_Problems to solve_.
A) In the article on Yemen and Cuba, why are the blockades named as the likely cause of most deaths in Yemen? Answer in one to three sentences.
B) According to the article on Yemen and Cuba, how many separate restrictions on goods and services entering Yemen did the UN report for 2020?
==== Source passage ====
Even still, reporting from World at Large at the time noted UN estimates of a quarter million people, mostly children, had died in Yemen, mostly from a lack of food and medicine stemming from the blockade and deliberate bombing of civilian infrastructure by the Saudi-led, American-supplied coalition.
Furthermore, over 3 million people are without food security, and a terror list designation would make much more difficult to get life-saving international aid to the people.
Already the UN reported that 2020 contained 750 separate incidences of restrictions on the movement of international goods, including food and medicine, as well as services, such as COVID-fighting personnel, attempting to enter the country to help the population.
Taken from an earlier World at Large article…
The Houthis led an armed uprising to evict the Saudi-backed dictator of the poorest country in the Middle-East in 2015 after elections were held in which the ballot featured only the dictator, Mansour Hadi’s picture, and only one box for checking.
The Saudi-led, American-armed “Coalition to Restore Democracy in Yemen” was formed shortly after to try and restore Hadi in the country, but was reduced to mostly bombing civilian infrastructure such as houses, hospitals, roads, grain silos, flocks of animals, and international aid stations.
While these are acts punishable as crimes against humanity, the blockades by the triad of nations are likely the cause of the majority of the deaths, as they brought about two terrible cholera epidemics, as well putting the country on the brink of famine.
Aisha Jumaan, president of the Yemen Relief and Recovery Foundation, told Antiwar in October much the same.
“The report does not mention the blockade on Yemen as one of the factors impacting famine, although, it is the main cause as it destroyed the economy,” Jumaan said. “This is typical of UN reports, not acknowledge the negative role of the Saudi/UAE in Yemen. However, they always thank them when they donate to the Yemen relief efforts”.
It’s not at all obvious that the Houthis are engaging in terrorist acts. Last year featured a slew of Houthi retaliatory attacks against Saudi territory, including a 72-hour long combined-arms ground assault in which they not only took hundreds of Saudi soldiers and officers prisoner, but according to local and international reports at the time, transferred them to “secure undisclosed locations to protect them from Saudi air strikes.”
Later a prisoner release was facilitated between the two warring parties, further distancing themselves from terrorist behavior.
Cuba
Meeks neatly sums up the United Nations’ stance on unilateral coercive measures, which the United States has used for decades on Cuba, and now increases in severity with the State Sponsor of Terrorism designation.
“For four years, the Trump Administration’s policy towards Cuba has been focused on hurting the Cuban people – from drastically reducing remittances in the middle of a pandemic to limiting the ability of Americans to travel to the island”.
While “sanction” seems like a benign word, in Italian the word is used to describe a parking ticket for example, their effect is far from a misdemeanor.
Sanctions on the Saddam Hussein regime under Clinton, were thought famously responsible for the deaths of 1,000,000 children, though that number was later revised to merely half a million.
There’s no telling how many people have starved to death in North Korea thanks to the embargo placed on it by the U.S., while Iran’s economy was smashed on two separate occasions, causing riots over gas prices, even while it was the regional epicenter of the COVID-19 pandemic.
Closer to the heart of the Cuba terror sponsor designation is Venezuela, where UN and University of Columbia economist Jeffery Sachs estimated in 2018 that the sanctions placed upon them first by Obama and then worsened by Trump was the principle contributor to the state of hyper-inflammation, as well as 50,000 deaths by lack of food and medicine that could have otherwise entered the country.
Meeks’ voice is a welcome one inside the once-Hawkish Foreign Affairs Committee, and if Biden’s attitude towards Cuba during the Obama Administration prevails, the state sponsor of terrorism designation may well indeed by lifted.
==== Supplied entries ====
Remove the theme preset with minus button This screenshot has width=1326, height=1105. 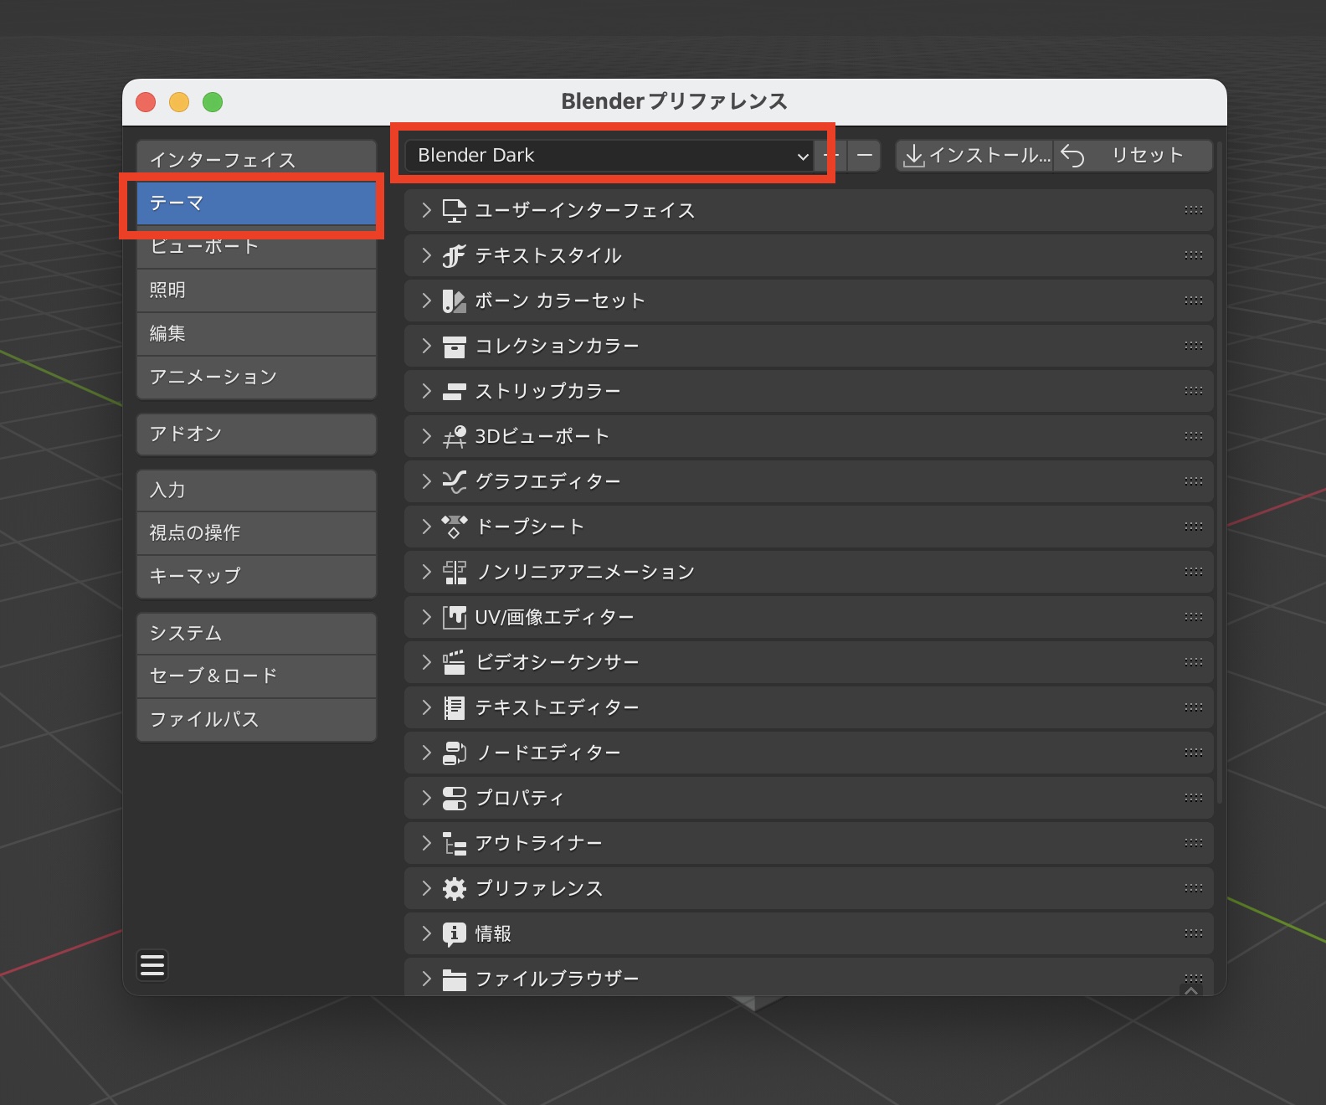coord(865,156)
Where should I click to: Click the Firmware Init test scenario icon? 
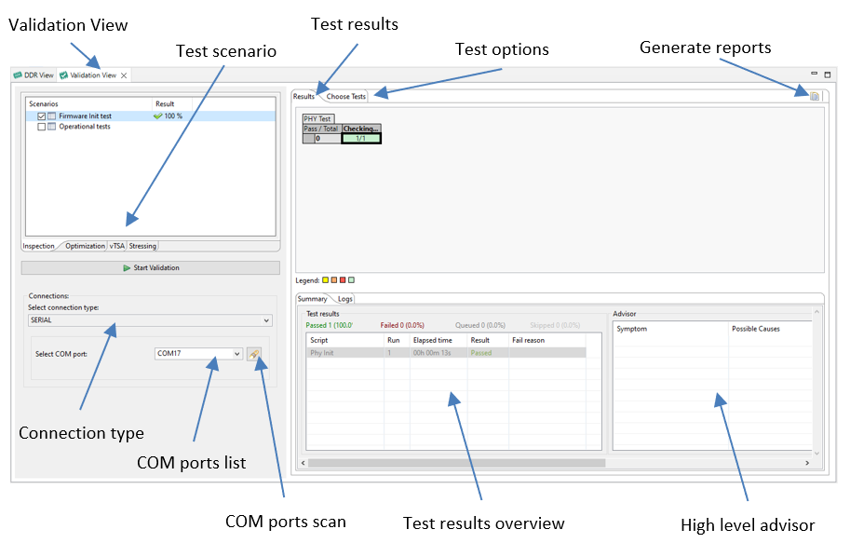(52, 116)
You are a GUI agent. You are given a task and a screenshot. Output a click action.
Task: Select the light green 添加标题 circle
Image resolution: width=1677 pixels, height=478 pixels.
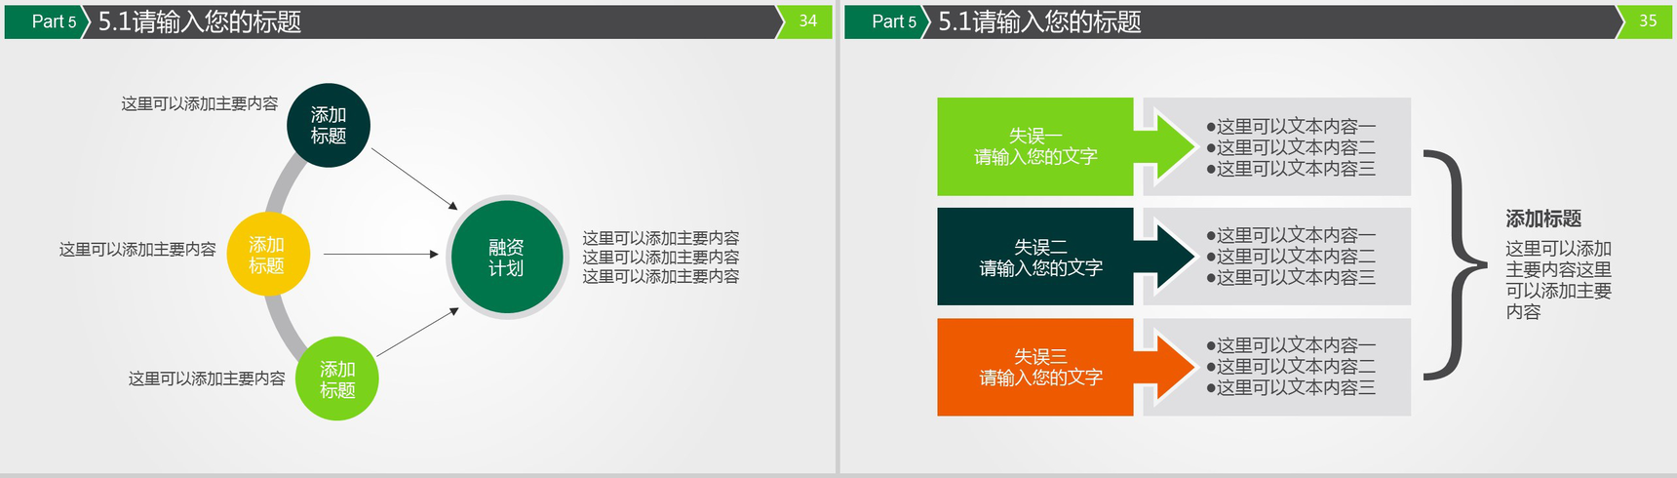pos(337,379)
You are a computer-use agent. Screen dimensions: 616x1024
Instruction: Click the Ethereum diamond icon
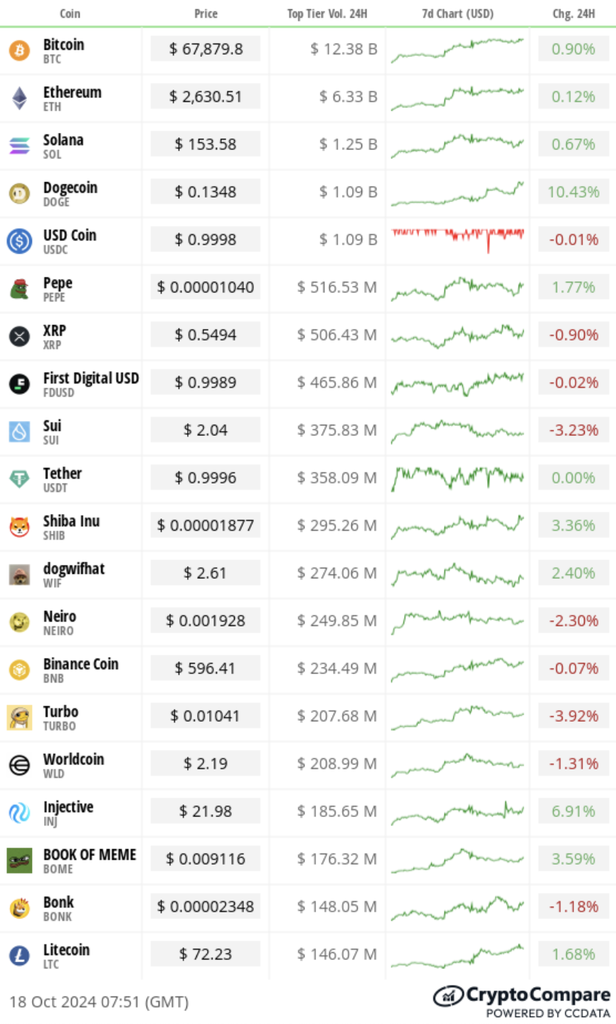click(x=19, y=98)
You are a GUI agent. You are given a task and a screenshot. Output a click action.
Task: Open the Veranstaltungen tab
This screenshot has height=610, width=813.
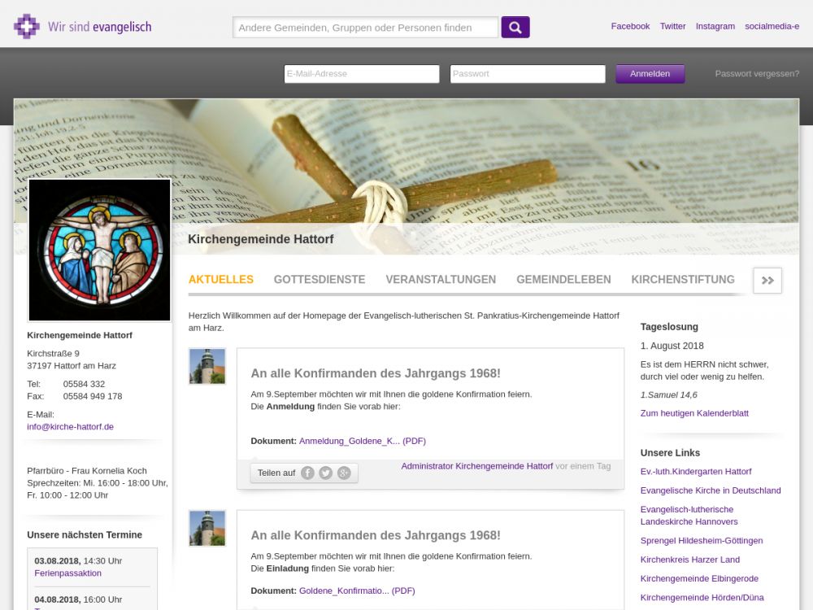coord(441,279)
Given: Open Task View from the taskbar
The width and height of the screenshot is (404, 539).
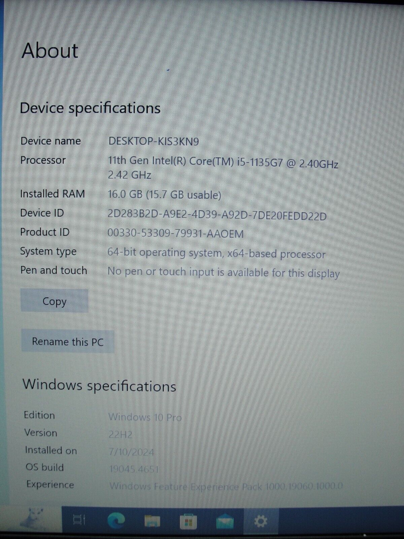Looking at the screenshot, I should point(79,521).
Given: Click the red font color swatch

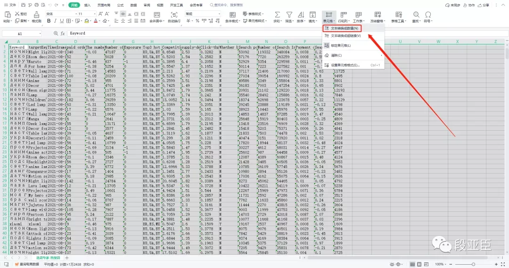Looking at the screenshot, I should 95,21.
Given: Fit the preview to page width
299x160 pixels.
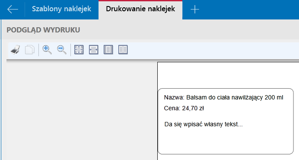Looking at the screenshot, I should click(94, 50).

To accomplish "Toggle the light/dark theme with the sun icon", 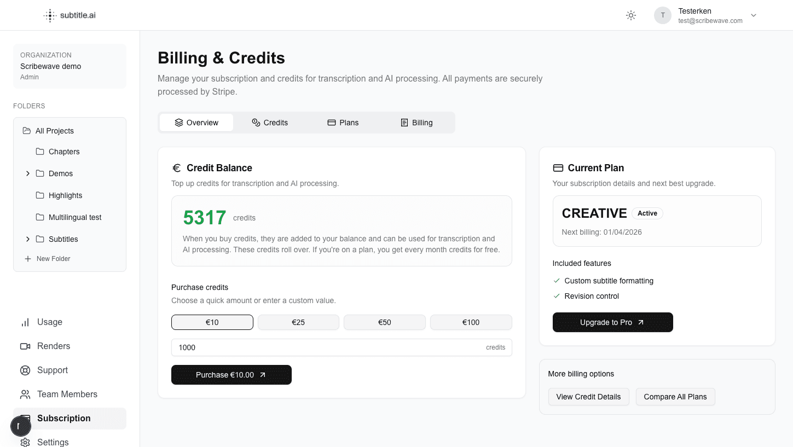I will [630, 15].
====
_Solutions_.
A) The blockades brought on two terrible cholera epidemics and also pushed the country to the brink of famine.

B) 750